Members of the Architecture class enjoyed the project and thought that it was interesting for Parker to include it in the curriculum. “I want to applaud the Parker curriculum that the architecture course was designed around improving the school and it gave us an opportunity to go and have this real-life experience of designing a space,” Wagner said, “and even to the point where we were able to go down to the catboxes and get measurements, so that all of the models that we were making were pretty exact. I think it’s really interesting that Parker had that curriculum in the first place.”
While there was no direct communication between the architect and the Architecture class, their designs for a new third floor hallway were utilized. “I don’t know if there was any direct conversation between those students and the design of the third floor area,” Frank said. “But I do know that I’d seen their ideas, and the school’s architect had seen their ideas, and I think the idea of the benches, with tables and chairs, came from there, and it may have influenced it more indirectly than directly, but there was certainly a similarity in some of the ideas the students had worked on.”
While the process was not as direct as some students would have liked, members of the Architecture class still felt that their ideas were heard. “Honestly, I’m kind of a pessimist, so I wasn’t really sure if I felt that way, but according to the administration, meeting with our class, we gave them some really good ideas,” Wagner said. “Meeting with the administration multiple times and getting their feedback and input on our designs really felt like they were at least interested in what we had to say.
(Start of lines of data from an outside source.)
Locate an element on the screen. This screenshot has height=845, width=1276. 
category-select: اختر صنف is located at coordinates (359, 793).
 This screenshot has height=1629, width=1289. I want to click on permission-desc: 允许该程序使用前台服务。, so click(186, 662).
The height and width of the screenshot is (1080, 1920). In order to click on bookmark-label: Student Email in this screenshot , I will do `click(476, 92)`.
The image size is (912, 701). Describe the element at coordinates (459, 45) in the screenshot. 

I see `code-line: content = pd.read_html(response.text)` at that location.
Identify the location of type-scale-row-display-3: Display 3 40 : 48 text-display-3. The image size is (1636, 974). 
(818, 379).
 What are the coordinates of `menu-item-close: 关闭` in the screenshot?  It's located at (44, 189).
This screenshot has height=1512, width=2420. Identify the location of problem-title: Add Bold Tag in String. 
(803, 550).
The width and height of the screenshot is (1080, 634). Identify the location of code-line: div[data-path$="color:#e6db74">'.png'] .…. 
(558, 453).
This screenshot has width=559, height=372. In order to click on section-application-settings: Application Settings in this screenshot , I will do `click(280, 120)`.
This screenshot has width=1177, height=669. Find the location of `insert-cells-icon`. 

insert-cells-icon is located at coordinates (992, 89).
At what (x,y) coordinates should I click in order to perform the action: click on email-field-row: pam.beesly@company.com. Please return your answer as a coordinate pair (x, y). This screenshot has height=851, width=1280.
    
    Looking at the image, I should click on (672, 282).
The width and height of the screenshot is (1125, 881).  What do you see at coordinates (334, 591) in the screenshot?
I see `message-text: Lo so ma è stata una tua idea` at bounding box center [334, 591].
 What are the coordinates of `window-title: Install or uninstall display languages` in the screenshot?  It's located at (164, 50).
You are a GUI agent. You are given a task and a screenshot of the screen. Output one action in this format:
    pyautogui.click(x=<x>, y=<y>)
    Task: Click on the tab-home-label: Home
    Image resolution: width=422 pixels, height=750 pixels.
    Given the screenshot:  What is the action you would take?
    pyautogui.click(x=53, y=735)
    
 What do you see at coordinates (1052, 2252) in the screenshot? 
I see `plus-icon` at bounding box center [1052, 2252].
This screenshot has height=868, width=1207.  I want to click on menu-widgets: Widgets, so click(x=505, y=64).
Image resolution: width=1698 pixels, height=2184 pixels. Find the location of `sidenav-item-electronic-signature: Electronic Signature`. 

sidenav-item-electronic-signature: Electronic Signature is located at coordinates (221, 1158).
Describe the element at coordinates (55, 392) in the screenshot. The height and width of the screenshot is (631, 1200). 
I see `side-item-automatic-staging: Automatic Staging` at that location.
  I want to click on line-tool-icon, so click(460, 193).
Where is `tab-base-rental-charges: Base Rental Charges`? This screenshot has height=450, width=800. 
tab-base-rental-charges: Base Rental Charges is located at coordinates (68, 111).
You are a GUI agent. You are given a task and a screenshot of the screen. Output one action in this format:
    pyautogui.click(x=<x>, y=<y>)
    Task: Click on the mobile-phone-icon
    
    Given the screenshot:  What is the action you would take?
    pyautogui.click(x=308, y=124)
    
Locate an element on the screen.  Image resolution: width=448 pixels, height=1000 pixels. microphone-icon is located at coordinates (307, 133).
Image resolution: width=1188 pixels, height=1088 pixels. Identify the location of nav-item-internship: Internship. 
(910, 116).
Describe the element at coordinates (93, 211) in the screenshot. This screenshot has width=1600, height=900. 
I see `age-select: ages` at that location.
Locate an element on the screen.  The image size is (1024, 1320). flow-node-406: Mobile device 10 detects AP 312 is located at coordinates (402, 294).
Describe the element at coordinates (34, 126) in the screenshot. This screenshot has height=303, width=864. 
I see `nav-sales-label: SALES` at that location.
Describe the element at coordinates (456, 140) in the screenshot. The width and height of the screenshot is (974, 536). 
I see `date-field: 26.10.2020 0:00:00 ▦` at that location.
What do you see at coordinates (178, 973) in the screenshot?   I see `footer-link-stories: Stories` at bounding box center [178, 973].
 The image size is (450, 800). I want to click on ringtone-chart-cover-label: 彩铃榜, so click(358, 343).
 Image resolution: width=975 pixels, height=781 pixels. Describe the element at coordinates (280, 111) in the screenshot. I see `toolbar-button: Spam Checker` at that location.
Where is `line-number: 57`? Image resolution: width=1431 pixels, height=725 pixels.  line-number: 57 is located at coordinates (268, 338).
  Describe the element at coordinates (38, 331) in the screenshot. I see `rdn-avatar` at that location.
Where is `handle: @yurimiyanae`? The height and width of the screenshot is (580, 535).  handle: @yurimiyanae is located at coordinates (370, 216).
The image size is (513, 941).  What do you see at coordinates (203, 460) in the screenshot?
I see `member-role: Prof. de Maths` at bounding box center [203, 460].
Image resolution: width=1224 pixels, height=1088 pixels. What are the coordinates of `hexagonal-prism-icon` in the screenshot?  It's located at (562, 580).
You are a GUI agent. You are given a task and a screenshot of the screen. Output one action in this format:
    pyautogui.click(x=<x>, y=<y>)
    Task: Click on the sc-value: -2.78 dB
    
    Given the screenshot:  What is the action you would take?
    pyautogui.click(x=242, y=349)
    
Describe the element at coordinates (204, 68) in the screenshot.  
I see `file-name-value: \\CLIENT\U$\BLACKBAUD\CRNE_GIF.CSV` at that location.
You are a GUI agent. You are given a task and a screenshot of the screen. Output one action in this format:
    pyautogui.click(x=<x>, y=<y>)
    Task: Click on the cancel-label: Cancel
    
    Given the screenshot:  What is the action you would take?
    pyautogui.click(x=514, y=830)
Overall, it just felt like, kind of a partnership.”
Despite some early controversy concerning the replacement of the current sophomore bench, members of the community feel that this was a welcome change. “I think it’s good that they’re not getting rid of it, but just lengthening it,” Wagner said. “In the interview that we had with Mr. Brandon, he was talking about how he thought that the space was really an example of the divide between the grades, and I think that a long bench like that is really the way to allow more people to sit, and how it’s less of the sophomore bench, and it’s more of a seating place in the hallway, it’s not an official of a thing.”